*Work instructions*: List each line of the records below that contains the string "width", matching case exactly.

[Data lines]
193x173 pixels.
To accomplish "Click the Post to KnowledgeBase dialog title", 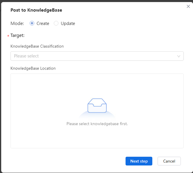I will click(36, 10).
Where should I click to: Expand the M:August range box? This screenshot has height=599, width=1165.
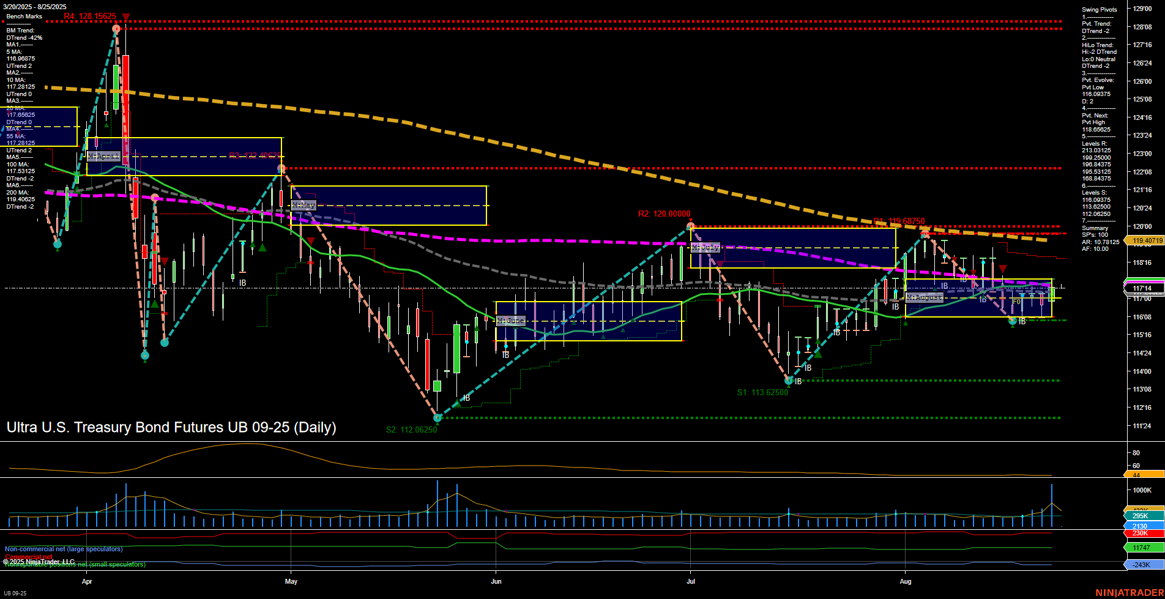(925, 297)
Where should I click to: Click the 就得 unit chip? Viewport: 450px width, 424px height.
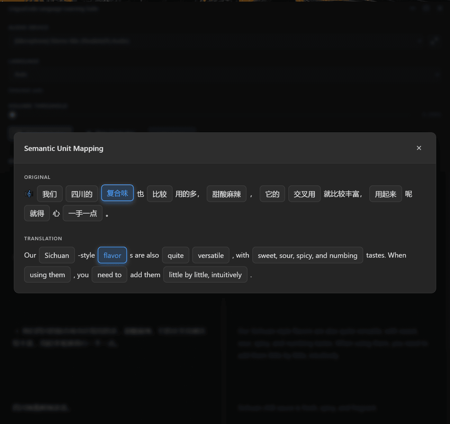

*Output below*:
Where should I click to: Expand the M:August range box? This screenshot has height=599, width=1165.
Where should I click to: Click the 就得 unit chip? Viewport: 450px width, 424px height.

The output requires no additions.